PAGE EXTRACT —
A change of pace

·3 min read

Jul. 23—As the saying goes, when life hands you lemons, make lemonade.

For Liz Halliday-Sharp, the lemon came when her horse, Deniro Z, suffered an injury a few weeks before the start of the Tokyo Olympics.

"Obviously it was an enormous blow to me and my owners and it was a lot to deal with," Halliday-Sharp said. "And I always try and pull myself back together again. So I sort of thought, 'Well, what else can we do?'"

The answer was to make lemonade out of the situation and take another horse to the Event at Rebecca Farm.

"It kind of gave us all something new to fight for and just kind of a new goal when we needed to get away and do something," she said.

Halliday-Sharp learned she qualified for the Tokyo Olympics after a top 10 finish in CCI5*-L at the Land Rover Kentucky Three-Day Event in May, fulfilling a childhood dream in the process. She is the No. 1 event rider in the United States.

The horse she brought to Montana is called Cooley Quicksilver. He's nicknamed Monster and his ownership group, Monster Partnership, derived its name from that.

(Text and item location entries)
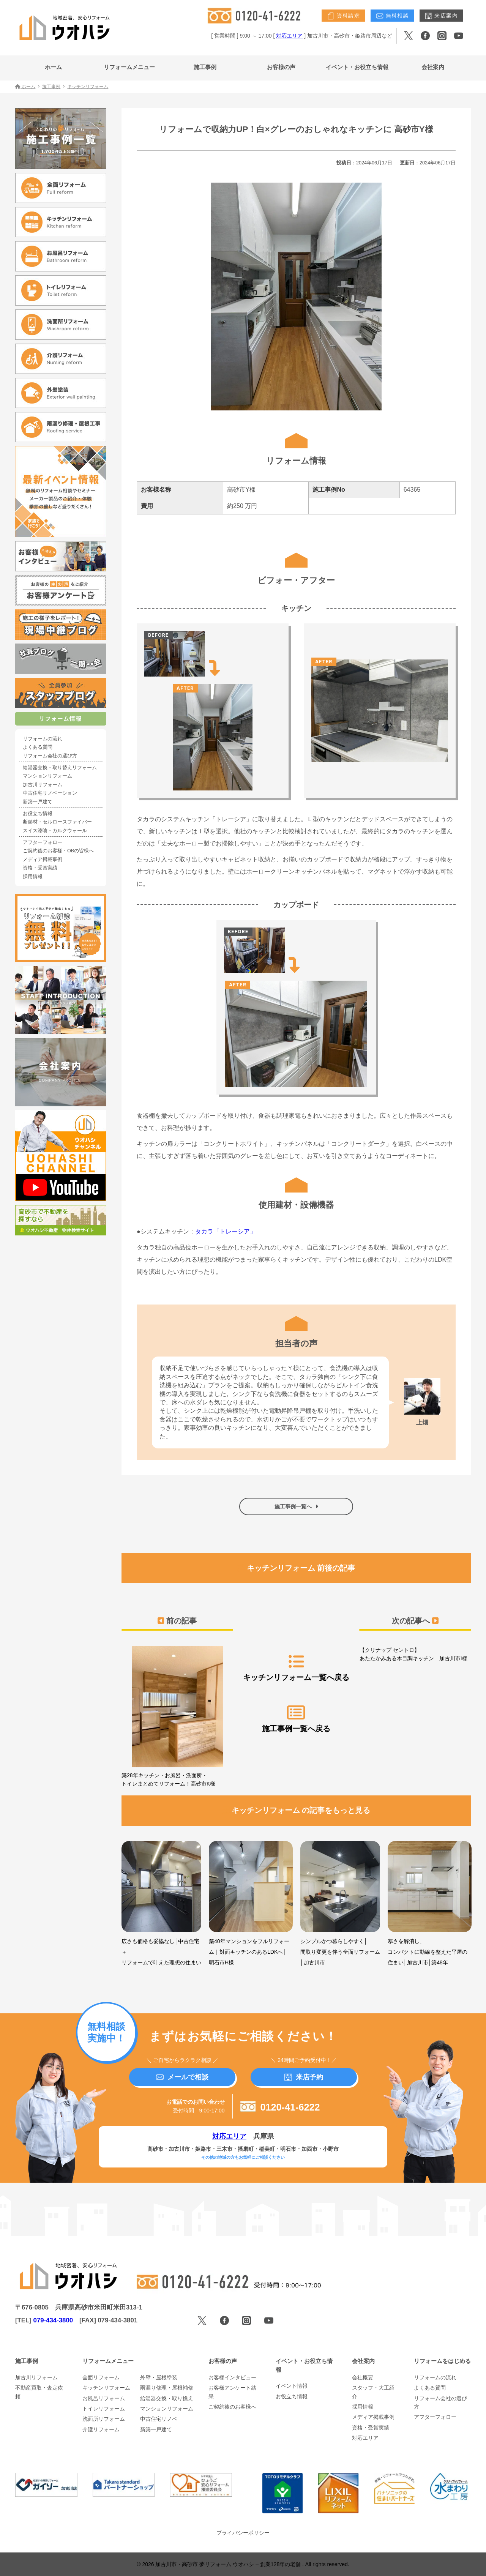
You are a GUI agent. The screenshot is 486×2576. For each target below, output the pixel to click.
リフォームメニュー (129, 67)
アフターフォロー (42, 842)
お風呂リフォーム (103, 2398)
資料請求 (343, 16)
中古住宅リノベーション (50, 793)
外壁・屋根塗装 (158, 2377)
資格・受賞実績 (40, 868)
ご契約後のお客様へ (232, 2407)
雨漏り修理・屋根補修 (166, 2388)
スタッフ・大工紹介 (373, 2392)
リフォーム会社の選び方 (50, 756)
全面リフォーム (101, 2377)
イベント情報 (292, 2386)
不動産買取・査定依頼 (39, 2392)
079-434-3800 (53, 2320)
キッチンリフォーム (106, 2388)
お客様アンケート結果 (232, 2392)
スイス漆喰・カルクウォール (55, 830)
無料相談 (392, 16)
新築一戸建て (37, 802)
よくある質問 (37, 747)
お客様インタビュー (232, 2377)
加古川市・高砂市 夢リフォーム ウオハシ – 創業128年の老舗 (228, 2564)
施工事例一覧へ (296, 1506)
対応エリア (289, 36)
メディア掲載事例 (42, 859)
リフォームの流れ (42, 738)
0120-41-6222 (280, 2107)
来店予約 (303, 2077)
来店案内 (441, 16)
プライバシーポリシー (243, 2533)
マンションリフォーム (47, 776)
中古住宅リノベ (158, 2419)
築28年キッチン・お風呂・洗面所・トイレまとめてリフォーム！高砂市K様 (177, 1716)
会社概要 (362, 2377)
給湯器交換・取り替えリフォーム (60, 767)
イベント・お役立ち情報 (357, 67)
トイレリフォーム (103, 2409)
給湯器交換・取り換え (166, 2398)
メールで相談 (182, 2077)
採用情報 (33, 876)
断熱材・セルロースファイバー (57, 822)
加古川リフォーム (42, 784)
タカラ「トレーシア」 (225, 1231)
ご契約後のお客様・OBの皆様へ (58, 850)
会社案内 (432, 67)
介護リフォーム (101, 2429)
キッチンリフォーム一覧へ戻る (296, 1667)
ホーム (53, 67)
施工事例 (205, 67)
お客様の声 (281, 67)
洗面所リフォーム (103, 2419)
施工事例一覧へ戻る (296, 1719)
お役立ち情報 (37, 813)
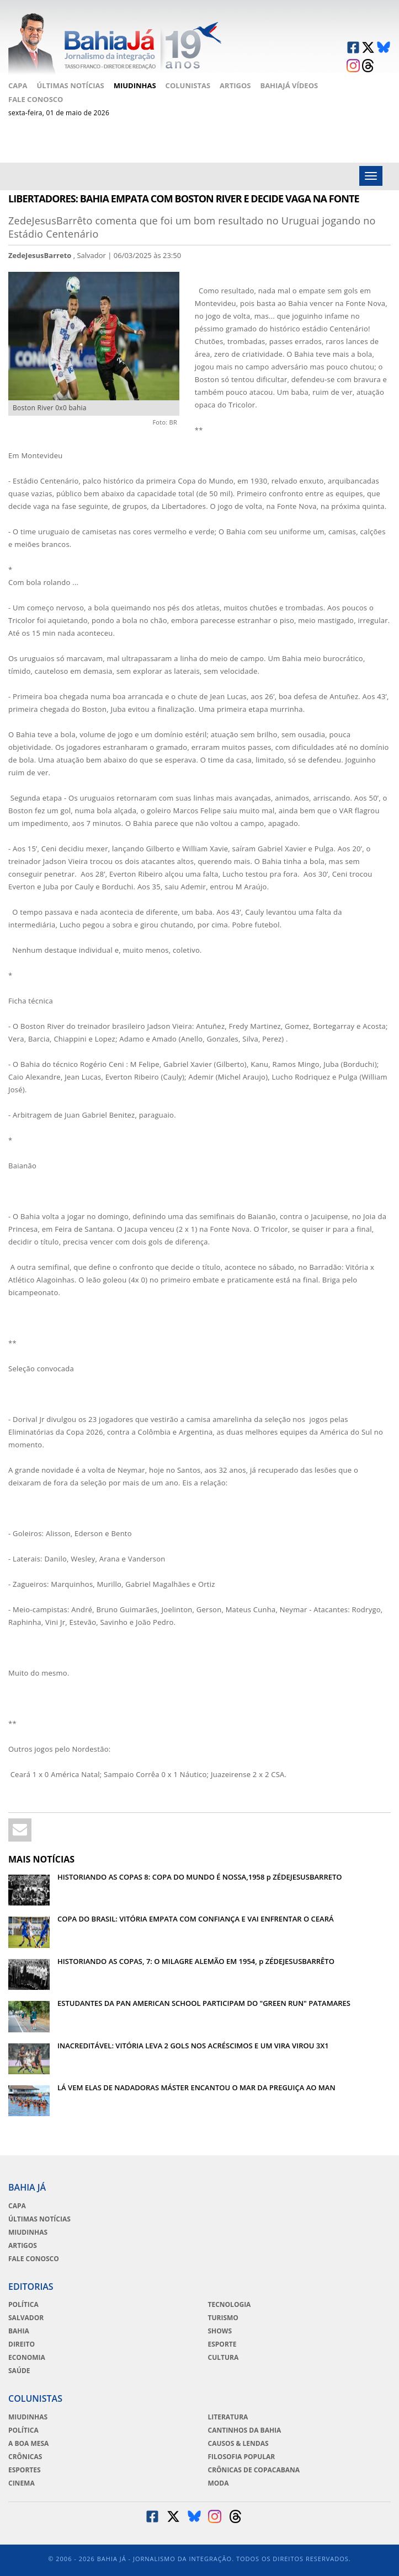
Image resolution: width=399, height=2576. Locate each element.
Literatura (228, 2417)
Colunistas (188, 85)
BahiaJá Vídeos (289, 85)
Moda (218, 2483)
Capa (17, 85)
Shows (220, 2331)
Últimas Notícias (70, 85)
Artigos (235, 85)
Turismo (223, 2318)
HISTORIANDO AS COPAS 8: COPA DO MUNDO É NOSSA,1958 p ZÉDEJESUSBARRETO (199, 1876)
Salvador (26, 2318)
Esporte (222, 2344)
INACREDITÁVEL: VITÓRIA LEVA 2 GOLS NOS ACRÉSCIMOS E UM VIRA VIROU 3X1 (193, 2045)
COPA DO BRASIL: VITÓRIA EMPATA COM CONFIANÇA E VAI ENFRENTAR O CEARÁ (195, 1918)
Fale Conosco (35, 99)
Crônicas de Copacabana (254, 2470)
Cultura (223, 2357)
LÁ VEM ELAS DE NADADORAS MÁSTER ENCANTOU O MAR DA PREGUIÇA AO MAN (196, 2087)
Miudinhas (135, 85)
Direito (21, 2344)
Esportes (24, 2470)
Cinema (21, 2483)
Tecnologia (229, 2304)
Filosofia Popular (241, 2456)
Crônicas (25, 2456)
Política (23, 2304)
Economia (26, 2357)
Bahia (18, 2331)
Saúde (19, 2370)
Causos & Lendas (238, 2443)
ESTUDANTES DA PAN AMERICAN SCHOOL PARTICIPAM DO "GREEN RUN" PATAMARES (203, 2003)
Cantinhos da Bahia (244, 2430)
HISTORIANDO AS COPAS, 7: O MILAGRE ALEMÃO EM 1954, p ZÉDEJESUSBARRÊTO (195, 1961)
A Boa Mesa (28, 2443)
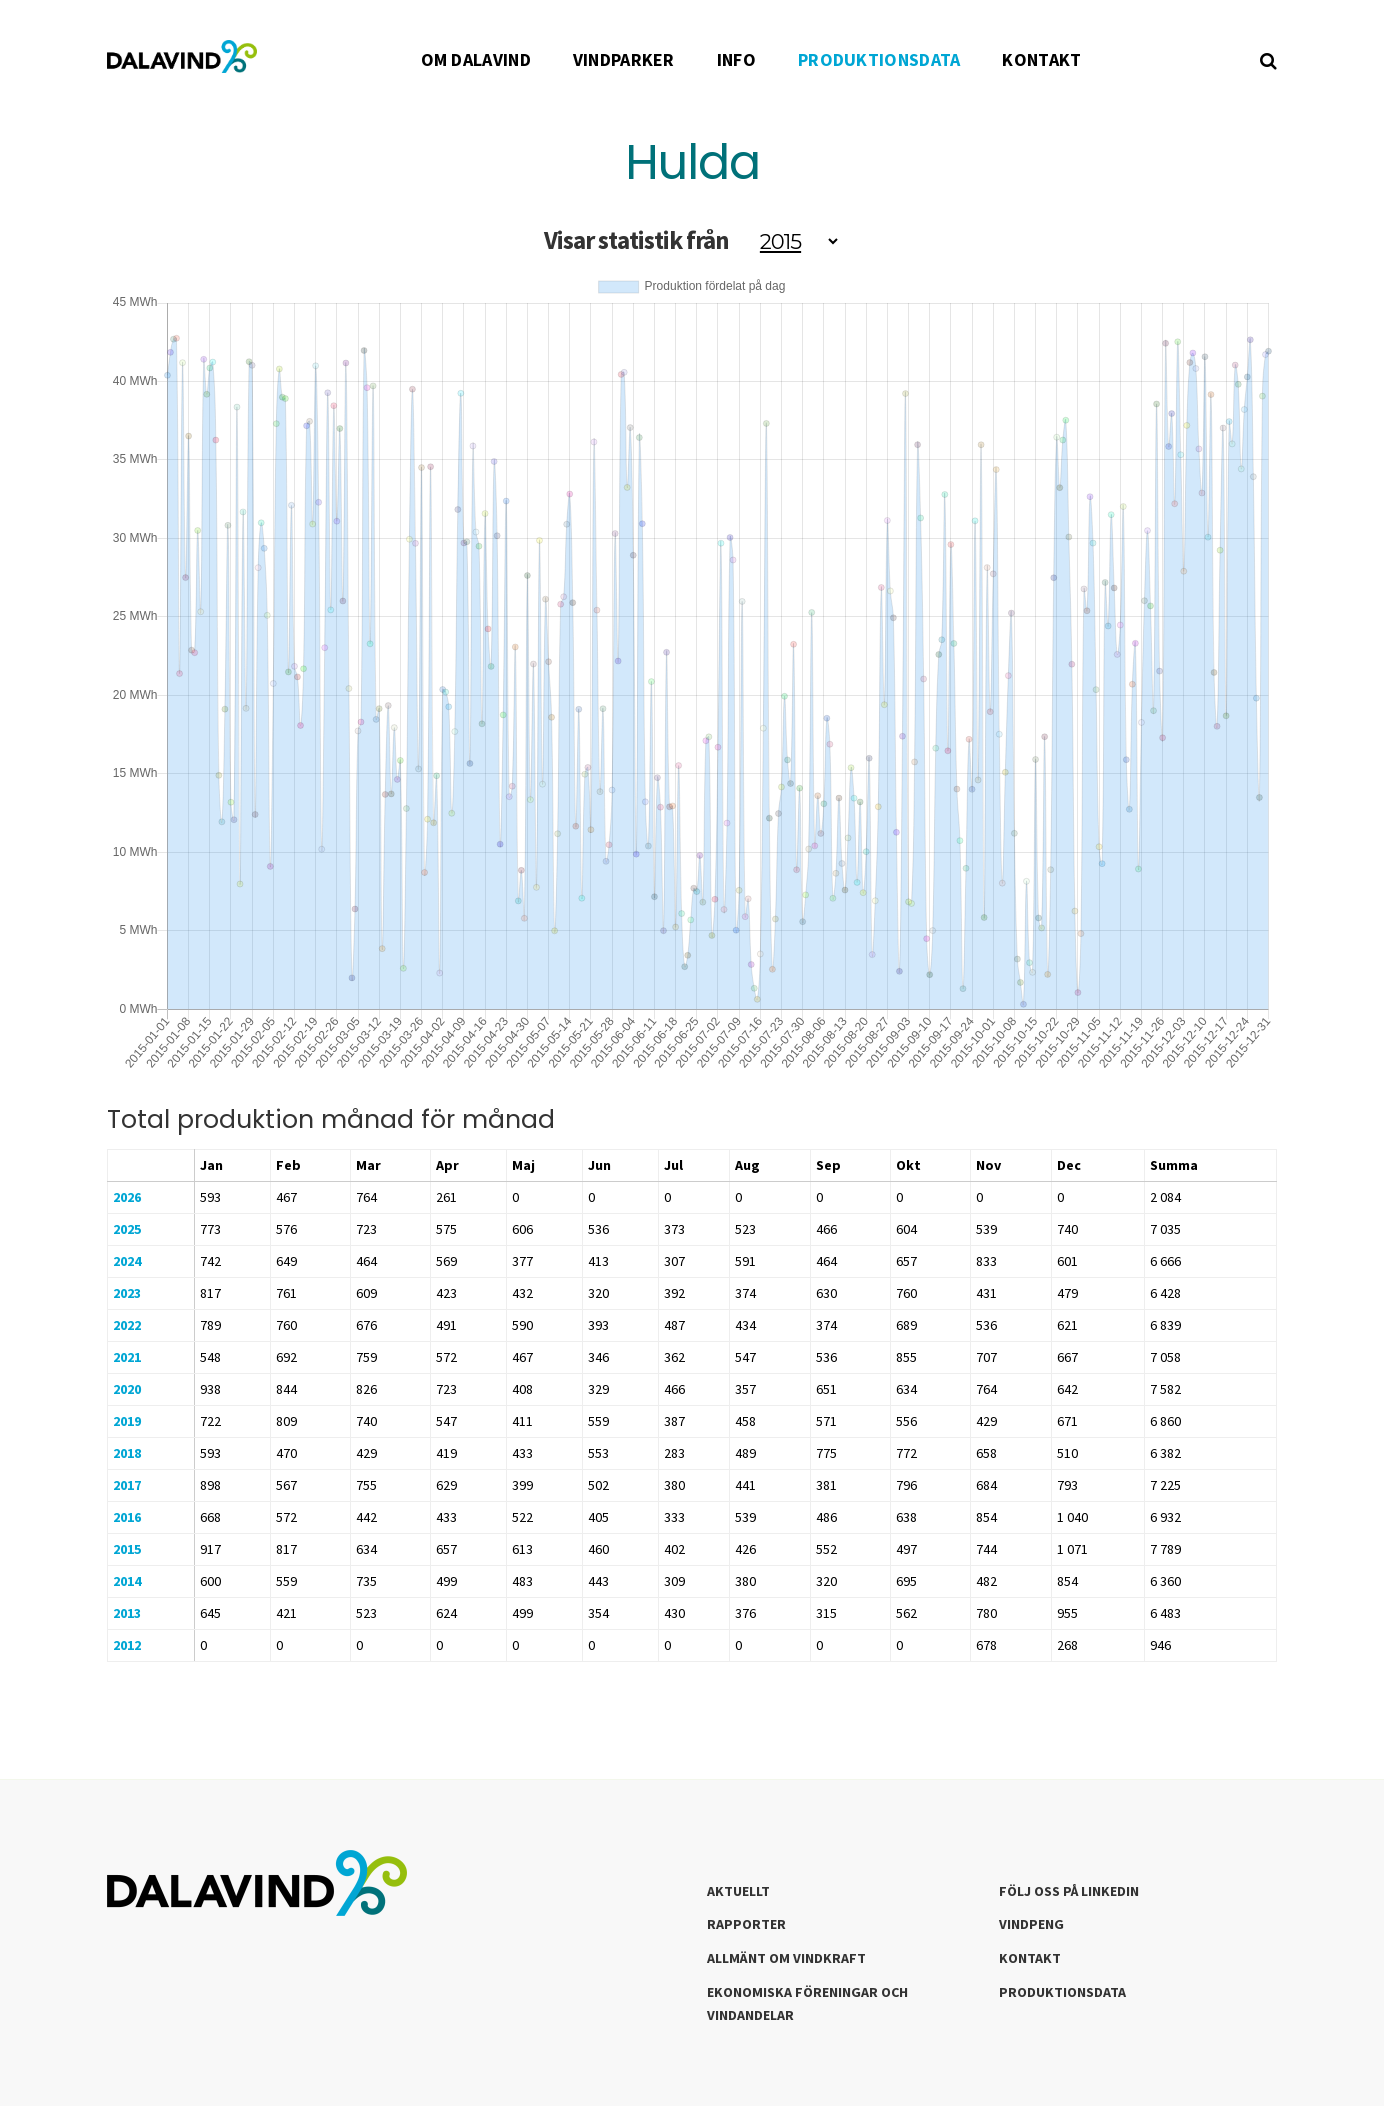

REQUIRED TASK 1 — Copy out the records from their start through the line holding "Shows (220, 2331)", inclusive, word for word. Omit the pictures.
REQUIRED TASK 2 — Extend the article about Liz Halliday-Sharp and Cooley Quicksilver, picking up after its final sentence.

FINAL ANSWER 1 —
You are a GUI agent. The screenshot is 486×2576. For each target below, output the pixel to click.
リフォームメニュー (129, 67)
アフターフォロー (42, 842)
お風呂リフォーム (103, 2398)
資料請求 (343, 16)
中古住宅リノベーション (50, 793)
外壁・屋根塗装 (158, 2377)
資格・受賞実績 (40, 868)
ご契約後のお客様へ (232, 2407)
雨漏り修理・屋根補修 (166, 2388)
スタッフ・大工紹介 (373, 2392)
リフォーム会社の選び方 (50, 756)
全面リフォーム (101, 2377)
イベント情報 (292, 2386)
不動産買取・査定依頼 (39, 2392)
079-434-3800 (53, 2320)
キッチンリフォーム (106, 2388)
お客様アンケート結果 (232, 2392)
スイス漆喰・カルクウォール (55, 830)
無料相談 (392, 16)
新築一戸建て (37, 802)
よくある質問 (37, 747)
お客様インタビュー (232, 2377)
加古川市・高砂市 夢リフォーム ウオハシ – 創業128年の老舗 (228, 2564)
施工事例一覧へ (296, 1506)
対応エリア (289, 36)
メディア掲載事例 (42, 859)
リフォームの流れ (42, 738)
0120-41-6222 (280, 2107)
来店予約 (303, 2077)
来店案内 (441, 16)
プライバシーポリシー (243, 2533)
マンションリフォーム (47, 776)
中古住宅リノベ (158, 2419)
築28年キッチン・お風呂・洗面所・トイレまとめてリフォーム！高砂市K様 (177, 1716)
会社概要 (362, 2377)
給湯器交換・取り替えリフォーム (60, 767)
イベント・お役立ち情報 (357, 67)
トイレリフォーム (103, 2409)
給湯器交換・取り換え (166, 2398)
メールで相談 (182, 2077)
採用情報 (33, 876)
断熱材・セルロースファイバー (57, 822)
加古川リフォーム (42, 784)
タカラ「トレーシア」 (225, 1231)
ご契約後のお客様・OBの皆様へ (58, 850)
会社案内 (432, 67)
介護リフォーム (101, 2429)
キッチンリフォーム一覧へ戻る (296, 1667)
ホーム (53, 67)
施工事例 (205, 67)
お客様の声 (281, 67)
洗面所リフォーム (103, 2419)
施工事例一覧へ戻る (296, 1719)
お役立ち情報 (37, 813)
Image resolution: width=399, height=2576. Locate each element.
Literatura (228, 2417)
Colunistas (188, 85)
BahiaJá Vídeos (289, 85)
Moda (218, 2483)
Capa (17, 85)
Shows (220, 2331)

FINAL ANSWER 2 —
Monster is a 10-year-old gray Irish Sporthorse gelding that Halliday-Sharp trained up to the 5-star level. She also competed in Kentucky with Monster. Rebecca Farm is his first outing since that event because he needed rest.

"He's a unique individual," she said. "He's very cheeky. He's quite strange and weird and goofy and wiggly."

The plan is for Monster to go to another 5-star event in Pau, France at the end of the year.

"This is just one step forward, but I think this (Rebecca Farm) will be a really great event back for him and he loves to travel," Halliday-Sharp said. "So this was like totally his jam."

A lifelong equestrian, Halliday-Sharp is also an accomplished race car driver. Though she quit the sport in 2013 to focus on eventing, she distinguished herself in sportscar and GT endurance racing. She competed in races such as the 24 Hours of Les Mans, the American Les Mans series, and the British GT Championship and then worked as a commentator and reporter for various media outlets before retiring from racing for good.

The time was right for Halliday-Sharp to focus on one sport, as she had recently been named to the U.S. Equestrian Federation Eventing High-Performance list and was having trouble finding racing sponsors.

"I thought now is the time that I put my soul into something that really is my passion," she said. "Obviously, I loved motorsport. I was very passionate about that too, but it's sort of you're either on top or you're not."

Halliday-Sharp calls Kentucky and Florida home for parts of the year, but spent nearly 20 years racing and riding in England.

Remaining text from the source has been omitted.